- Required action
Each record must appear in the answer exactly as given.

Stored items

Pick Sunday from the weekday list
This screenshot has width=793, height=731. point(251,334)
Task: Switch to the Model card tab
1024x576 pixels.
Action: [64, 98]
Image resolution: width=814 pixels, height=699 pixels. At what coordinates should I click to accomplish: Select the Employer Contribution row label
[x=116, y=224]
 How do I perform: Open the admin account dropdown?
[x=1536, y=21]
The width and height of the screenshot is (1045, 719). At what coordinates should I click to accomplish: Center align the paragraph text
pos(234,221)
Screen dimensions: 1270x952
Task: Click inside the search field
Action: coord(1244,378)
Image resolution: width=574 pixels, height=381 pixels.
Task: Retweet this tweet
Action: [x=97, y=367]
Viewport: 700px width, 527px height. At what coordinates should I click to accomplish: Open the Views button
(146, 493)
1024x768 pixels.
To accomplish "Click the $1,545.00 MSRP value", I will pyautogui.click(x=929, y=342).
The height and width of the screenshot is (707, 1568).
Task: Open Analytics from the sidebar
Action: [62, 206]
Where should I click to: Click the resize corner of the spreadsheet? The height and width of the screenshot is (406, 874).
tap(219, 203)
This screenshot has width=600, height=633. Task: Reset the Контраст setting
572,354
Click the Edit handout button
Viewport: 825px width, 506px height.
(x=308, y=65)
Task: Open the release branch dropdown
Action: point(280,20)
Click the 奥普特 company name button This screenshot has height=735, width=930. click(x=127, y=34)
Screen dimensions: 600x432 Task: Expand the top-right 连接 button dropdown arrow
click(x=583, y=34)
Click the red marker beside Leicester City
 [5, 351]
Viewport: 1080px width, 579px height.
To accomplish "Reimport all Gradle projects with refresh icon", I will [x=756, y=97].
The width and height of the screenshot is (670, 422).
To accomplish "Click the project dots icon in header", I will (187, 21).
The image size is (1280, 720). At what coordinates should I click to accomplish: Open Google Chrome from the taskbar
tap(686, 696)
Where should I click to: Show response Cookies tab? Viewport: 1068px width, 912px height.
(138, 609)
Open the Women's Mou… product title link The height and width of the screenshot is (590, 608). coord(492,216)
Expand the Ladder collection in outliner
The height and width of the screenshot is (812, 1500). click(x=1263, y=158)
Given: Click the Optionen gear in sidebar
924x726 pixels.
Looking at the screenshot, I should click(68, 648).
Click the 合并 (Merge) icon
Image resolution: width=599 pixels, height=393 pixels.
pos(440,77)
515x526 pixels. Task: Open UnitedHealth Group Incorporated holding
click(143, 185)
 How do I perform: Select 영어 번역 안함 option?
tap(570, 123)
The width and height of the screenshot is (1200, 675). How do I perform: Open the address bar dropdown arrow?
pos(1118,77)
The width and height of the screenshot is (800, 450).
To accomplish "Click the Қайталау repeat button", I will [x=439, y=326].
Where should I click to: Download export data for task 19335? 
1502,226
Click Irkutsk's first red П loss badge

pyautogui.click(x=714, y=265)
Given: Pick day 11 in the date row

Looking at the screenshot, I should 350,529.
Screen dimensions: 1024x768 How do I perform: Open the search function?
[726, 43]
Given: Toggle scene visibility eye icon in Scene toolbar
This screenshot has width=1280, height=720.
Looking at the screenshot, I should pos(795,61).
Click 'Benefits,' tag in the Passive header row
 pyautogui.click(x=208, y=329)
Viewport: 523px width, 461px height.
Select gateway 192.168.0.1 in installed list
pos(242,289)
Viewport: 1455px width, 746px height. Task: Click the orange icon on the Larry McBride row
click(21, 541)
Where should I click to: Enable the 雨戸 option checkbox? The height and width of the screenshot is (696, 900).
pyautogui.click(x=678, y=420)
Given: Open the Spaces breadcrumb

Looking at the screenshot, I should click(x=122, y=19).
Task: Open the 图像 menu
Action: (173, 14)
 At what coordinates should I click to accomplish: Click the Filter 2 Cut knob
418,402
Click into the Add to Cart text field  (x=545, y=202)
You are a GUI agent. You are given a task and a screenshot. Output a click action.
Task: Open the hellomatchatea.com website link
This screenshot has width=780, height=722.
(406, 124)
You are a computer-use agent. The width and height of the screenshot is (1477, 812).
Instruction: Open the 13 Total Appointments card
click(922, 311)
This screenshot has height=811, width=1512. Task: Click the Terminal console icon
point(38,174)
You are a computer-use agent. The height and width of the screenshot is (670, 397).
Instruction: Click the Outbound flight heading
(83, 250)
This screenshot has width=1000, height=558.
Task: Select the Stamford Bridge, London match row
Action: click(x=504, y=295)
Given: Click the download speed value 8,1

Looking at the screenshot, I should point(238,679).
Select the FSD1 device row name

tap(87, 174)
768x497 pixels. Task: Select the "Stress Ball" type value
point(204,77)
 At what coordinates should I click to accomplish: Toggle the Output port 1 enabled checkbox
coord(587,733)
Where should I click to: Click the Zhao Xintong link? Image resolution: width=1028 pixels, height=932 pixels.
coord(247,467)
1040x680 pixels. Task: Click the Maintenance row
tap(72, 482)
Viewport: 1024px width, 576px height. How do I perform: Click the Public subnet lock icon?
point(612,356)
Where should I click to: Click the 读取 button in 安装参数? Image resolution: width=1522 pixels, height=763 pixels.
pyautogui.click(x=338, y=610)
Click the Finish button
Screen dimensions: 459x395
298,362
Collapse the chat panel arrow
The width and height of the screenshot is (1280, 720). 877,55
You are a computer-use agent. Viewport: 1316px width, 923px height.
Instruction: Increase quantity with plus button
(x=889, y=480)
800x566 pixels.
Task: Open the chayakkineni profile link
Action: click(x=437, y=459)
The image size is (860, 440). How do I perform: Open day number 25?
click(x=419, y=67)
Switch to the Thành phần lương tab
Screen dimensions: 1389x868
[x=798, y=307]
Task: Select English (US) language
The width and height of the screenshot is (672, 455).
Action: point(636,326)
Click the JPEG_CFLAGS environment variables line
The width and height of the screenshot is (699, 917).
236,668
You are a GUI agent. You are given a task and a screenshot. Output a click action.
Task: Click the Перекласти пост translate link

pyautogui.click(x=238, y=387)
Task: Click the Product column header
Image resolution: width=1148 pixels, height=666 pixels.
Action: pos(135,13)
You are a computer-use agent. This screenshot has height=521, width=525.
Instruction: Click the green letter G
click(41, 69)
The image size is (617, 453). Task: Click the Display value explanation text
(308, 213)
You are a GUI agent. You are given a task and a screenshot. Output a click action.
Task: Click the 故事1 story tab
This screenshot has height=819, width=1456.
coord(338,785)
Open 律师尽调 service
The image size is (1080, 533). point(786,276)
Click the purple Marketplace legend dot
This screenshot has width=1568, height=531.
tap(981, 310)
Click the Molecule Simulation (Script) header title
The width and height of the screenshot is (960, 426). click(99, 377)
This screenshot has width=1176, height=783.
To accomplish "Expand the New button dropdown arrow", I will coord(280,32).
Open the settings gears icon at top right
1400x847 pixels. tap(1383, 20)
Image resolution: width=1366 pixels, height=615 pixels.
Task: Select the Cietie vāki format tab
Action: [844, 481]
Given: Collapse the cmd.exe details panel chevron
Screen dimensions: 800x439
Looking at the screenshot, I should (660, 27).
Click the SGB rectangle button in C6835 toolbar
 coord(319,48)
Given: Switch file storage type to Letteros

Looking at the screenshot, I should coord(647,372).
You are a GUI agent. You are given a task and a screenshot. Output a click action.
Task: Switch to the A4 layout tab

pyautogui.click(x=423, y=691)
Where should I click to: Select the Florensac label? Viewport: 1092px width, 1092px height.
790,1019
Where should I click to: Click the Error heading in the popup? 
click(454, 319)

- Exercise response
Pick Sunday from the weekday list
This screenshot has width=793, height=731. point(251,334)
Task: Switch to the Model card tab
1024x576 pixels.
Action: [64, 98]
Image resolution: width=814 pixels, height=699 pixels. At what coordinates should I click to accomplish: Select the Employer Contribution row label
[x=116, y=224]
 How do I perform: Open the admin account dropdown?
[x=1536, y=21]
The width and height of the screenshot is (1045, 719). At what coordinates should I click to accomplish: Center align the paragraph text
pos(234,221)
Screen dimensions: 1270x952
Task: Click inside the search field
Action: coord(1244,378)
Image resolution: width=574 pixels, height=381 pixels.
Task: Retweet this tweet
Action: [x=97, y=367]
Viewport: 700px width, 527px height. At what coordinates should I click to accomplish: Open the Views button
(146, 493)
1024x768 pixels.
To accomplish "Click the $1,545.00 MSRP value", I will pyautogui.click(x=929, y=342).
The height and width of the screenshot is (707, 1568).
Task: Open Analytics from the sidebar
Action: [62, 206]
Where should I click to: Click the resize corner of the spreadsheet? The height and width of the screenshot is (406, 874).
tap(219, 203)
This screenshot has width=600, height=633. Task: Reset the Контраст setting
572,354
Click the Edit handout button
Viewport: 825px width, 506px height.
(x=308, y=65)
Task: Open the release branch dropdown
Action: point(280,20)
Click the 奥普特 company name button This screenshot has height=735, width=930. click(x=127, y=34)
Screen dimensions: 600x432 Task: Expand the top-right 连接 button dropdown arrow
click(x=583, y=34)
Click the red marker beside Leicester City
 [5, 351]
Viewport: 1080px width, 579px height.
To accomplish "Reimport all Gradle projects with refresh icon", I will [x=756, y=97].
The width and height of the screenshot is (670, 422).
To accomplish "Click the project dots icon in header", I will (187, 21).
The image size is (1280, 720). At what coordinates should I click to accomplish: Open Google Chrome from the taskbar
tap(686, 696)
Where should I click to: Show response Cookies tab? Viewport: 1068px width, 912px height.
(138, 609)
Open the Women's Mou… product title link The height and width of the screenshot is (590, 608). coord(492,216)
Expand the Ladder collection in outliner
The height and width of the screenshot is (812, 1500). click(x=1263, y=158)
Given: Click the Optionen gear in sidebar
924x726 pixels.
Looking at the screenshot, I should click(68, 648).
Click the 合并 (Merge) icon
Image resolution: width=599 pixels, height=393 pixels.
pos(440,77)
515x526 pixels. Task: Open UnitedHealth Group Incorporated holding
click(143, 185)
 How do I perform: Select 영어 번역 안함 option?
tap(570, 123)
The width and height of the screenshot is (1200, 675). How do I perform: Open the address bar dropdown arrow?
pos(1118,77)
The width and height of the screenshot is (800, 450).
To accomplish "Click the Қайталау repeat button", I will [x=439, y=326].
Where should I click to: Download export data for task 19335? 
1502,226
Click Irkutsk's first red П loss badge

pyautogui.click(x=714, y=265)
Given: Pick day 11 in the date row

Looking at the screenshot, I should 350,529.
Screen dimensions: 1024x768 How do I perform: Open the search function?
[726, 43]
Given: Toggle scene visibility eye icon in Scene toolbar
This screenshot has width=1280, height=720.
Looking at the screenshot, I should pos(795,61).
Click 'Benefits,' tag in the Passive header row
 pyautogui.click(x=208, y=329)
Viewport: 523px width, 461px height.
Select gateway 192.168.0.1 in installed list
pos(242,289)
Viewport: 1455px width, 746px height. Task: Click the orange icon on the Larry McBride row
click(21, 541)
Where should I click to: Enable the 雨戸 option checkbox? The height and width of the screenshot is (696, 900).
pyautogui.click(x=678, y=420)
Given: Open the Spaces breadcrumb

Looking at the screenshot, I should click(x=122, y=19).
Task: Open the 图像 menu
Action: (173, 14)
 At what coordinates should I click to accomplish: Click the Filter 2 Cut knob
418,402
Click into the Add to Cart text field  (x=545, y=202)
You are a GUI agent. You are given a task and a screenshot. Output a click action.
Task: Open the hellomatchatea.com website link
This screenshot has width=780, height=722.
(406, 124)
You are a computer-use agent. The width and height of the screenshot is (1477, 812).
Instruction: Open the 13 Total Appointments card
click(922, 311)
This screenshot has height=811, width=1512. Task: Click the Terminal console icon
point(38,174)
You are a computer-use agent. The height and width of the screenshot is (670, 397).
Instruction: Click the Outbound flight heading
(83, 250)
This screenshot has width=1000, height=558.
Task: Select the Stamford Bridge, London match row
Action: click(x=504, y=295)
Given: Click the download speed value 8,1

Looking at the screenshot, I should point(238,679).
Select the FSD1 device row name

tap(87, 174)
768x497 pixels. Task: Select the "Stress Ball" type value
point(204,77)
 At what coordinates should I click to accomplish: Toggle the Output port 1 enabled checkbox
coord(587,733)
Where should I click to: Click the Zhao Xintong link? Image resolution: width=1028 pixels, height=932 pixels.
coord(247,467)
1040x680 pixels. Task: Click the Maintenance row
tap(72, 482)
Viewport: 1024px width, 576px height. How do I perform: Click the Public subnet lock icon?
point(612,356)
Where should I click to: Click the 读取 button in 安装参数? Image resolution: width=1522 pixels, height=763 pixels.
pyautogui.click(x=338, y=610)
Click the Finish button
Screen dimensions: 459x395
298,362
Collapse the chat panel arrow
The width and height of the screenshot is (1280, 720). 877,55
You are a computer-use agent. Viewport: 1316px width, 923px height.
Instruction: Increase quantity with plus button
(x=889, y=480)
800x566 pixels.
Task: Open the chayakkineni profile link
Action: click(x=437, y=459)
The image size is (860, 440). How do I perform: Open day number 25?
click(x=419, y=67)
Switch to the Thành phần lương tab
Screen dimensions: 1389x868
[x=798, y=307]
Task: Select English (US) language
The width and height of the screenshot is (672, 455).
Action: point(636,326)
Click the JPEG_CFLAGS environment variables line
The width and height of the screenshot is (699, 917).
236,668
You are a GUI agent. You are given a task and a screenshot. Output a click action.
Task: Click the Перекласти пост translate link

pyautogui.click(x=238, y=387)
Task: Click the Product column header
Image resolution: width=1148 pixels, height=666 pixels.
Action: pos(135,13)
You are a computer-use agent. This screenshot has height=521, width=525.
Instruction: Click the green letter G
click(41, 69)
The image size is (617, 453). Task: Click the Display value explanation text
(308, 213)
You are a GUI agent. You are given a task and a screenshot. Output a click action.
Task: Click the 故事1 story tab
This screenshot has height=819, width=1456.
coord(338,785)
Open 律师尽调 service
The image size is (1080, 533). point(786,276)
Click the purple Marketplace legend dot
This screenshot has width=1568, height=531.
tap(981, 310)
Click the Molecule Simulation (Script) header title
The width and height of the screenshot is (960, 426). click(99, 377)
This screenshot has width=1176, height=783.
To accomplish "Expand the New button dropdown arrow", I will coord(280,32).
Open the settings gears icon at top right
1400x847 pixels. tap(1383, 20)
Image resolution: width=1366 pixels, height=615 pixels.
Task: Select the Cietie vāki format tab
Action: [844, 481]
Given: Collapse the cmd.exe details panel chevron
Screen dimensions: 800x439
Looking at the screenshot, I should (660, 27).
Click the SGB rectangle button in C6835 toolbar
 coord(319,48)
Given: Switch file storage type to Letteros

Looking at the screenshot, I should coord(647,372).
You are a GUI agent. You are given a task and a screenshot. Output a click action.
Task: Switch to the A4 layout tab

pyautogui.click(x=423, y=691)
Where should I click to: Select the Florensac label? Viewport: 1092px width, 1092px height.
790,1019
Where should I click to: Click the Error heading in the popup? 
click(454, 319)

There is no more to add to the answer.